Synonyms surrounding the moniker “professionalism” includes descriptors like “adeptness,” “proficiency,” “skillfulness,” and even the word “civility.” But professionalism on a deeper level hearkens far more than a set of activities to showcase our skill sets, or even behavior in response to a more formal setting. Professionalism (or lack thereof) signifies a personal branding, a business aura that stamps us in the mind’s eye of both our peers and colleagues.
If perception is reality, then perhaps we should be more curious about what our coworkers think. What do you surmise are three words they use to describe you? (and more importantly, what is the disconnect between these adjectives and their current depictions?). Our residue consists of a thousand small things that define us. These include (but are not limited to): putting our best foot forward, while at the same time being sure not to “squash” surrounding parties; life-ministering self-expression, respecting others’ boundaries, self-less extension on behalf of peers (e.g., mentoring), organizational citizenship, corporate ministry, positive interpersonal interaction, reciprocal courtesy, putting others first, avoidance of immaturity (and not responding in kind to others’ mean-spiritedness), volunteering, email etiquette, assuming the best of coworkers, dressing the part, impeccable personal grooming, along with establishing and monitoring our one-on-one relationships.

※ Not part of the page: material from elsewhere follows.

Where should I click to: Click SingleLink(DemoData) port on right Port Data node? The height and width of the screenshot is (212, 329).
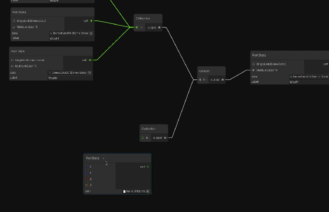(254, 64)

The professionalism insignia excludes peer exploitation, self-serving self-promotion, tossing people aside once they have satisfied our needs, and expecting coworkers to march to the beat of our personal drummer. Professionalism then implies not simply ownership, but complete responsibility for our actions at all times – for when we hit the mark, and for the times that we miss. Decorum, emotional intelligence (particularly when we are in a public forum), a superlative of the Golden Rule – The Platinum Rule© (treating others in the manner in which they wish to be treated) rule, with “respectful” separate from sycophancy. Professionals tell the truth in a manner that honors both parties’ dignity, and ultimately, the good standing of the organization at large; they assiduously guard what populates their thoughts, and the subsequent words departing from their mouths.
Professionalism is a mindset, a mental empire over which we wield ultimate discipline and authority. If your peccadilloes escape you, then enlist the advice of Dorie Clark, who suggests assembling a support group – a trusted cadre of colleagues/friends/and or family who can provide feedback, and who can tell us like it is. Executive coaches (who serve a similar function) help employees to see their blind spots seemingly obvious to others, but that somehow remain hidden from themselves.
Whether we are committed to continual improvement (or, whether we expect others to take us “as is”) determines whether we are perceived as consummate professional, or as “not yet ready for prime time.”